I am trying to produce 95% confidence intervals for a non-linear mixed effects model using the bootstrap method described by @BenBolker here. I may be misunderstanding some of the functions used. My goal is to simulate the 95% confidence intervals for each level of the predictor (in this example case, year).
Below is reproducible code using the FlexParamCurve
package's dataset penguin.data
. To be clear, the code provided is a modified version of Dr.
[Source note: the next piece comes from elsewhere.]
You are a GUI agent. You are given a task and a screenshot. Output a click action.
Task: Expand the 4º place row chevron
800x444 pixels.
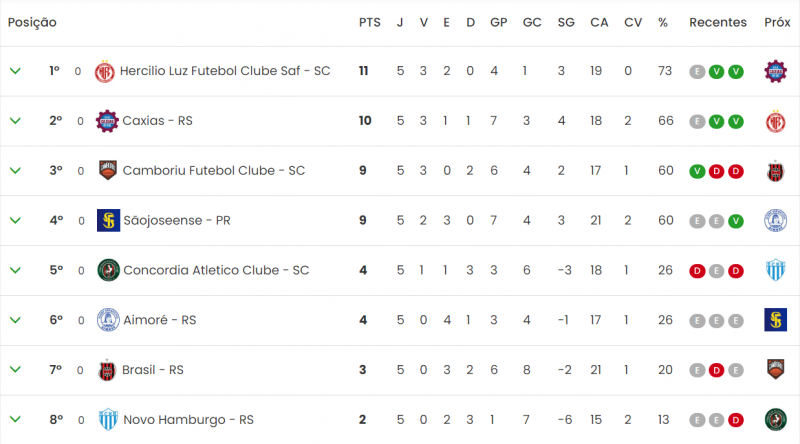15,220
Bolker's code he provided in his answer to the linked question above.
library(FlexParamCurve) #also loads package 'nlme' which is needed.
library(ggplot2)
set.seed(1234)
##creating model
fm2 <- nlme(weight ~ SSlogis(ckage, Asym, R0, lrc),
data = penguin.data,
fixed= list(Asym ~ year,
R0 ~ year,
lrc ~ year),
random = Asym ~ 1,
start = c(Asym = 1000, 0,
R0 = 21, 0,
lrc = 1, 0),
control = list(maxIter = 100),
na.action = na.pass)
#created simulated x ('ckage') values to use in prediction below
xvals.peng <- with(penguin.data,seq(min(ckage),max(ckage),length.out=100))
nresamp <- 100
## utility function
get_CI <- function(y,pref = "") {
r1 <- t(apply(y , 1 , quantile , c(0.025 , 0.975)))
setNames(as.data.frame(r1) , paste0(pref , c("lwr" , "upr"))) #function to get CI
}
##creating the data frame to use for predictions
pengframe <- with(penguin.data, data.frame(ckage = xvals.peng))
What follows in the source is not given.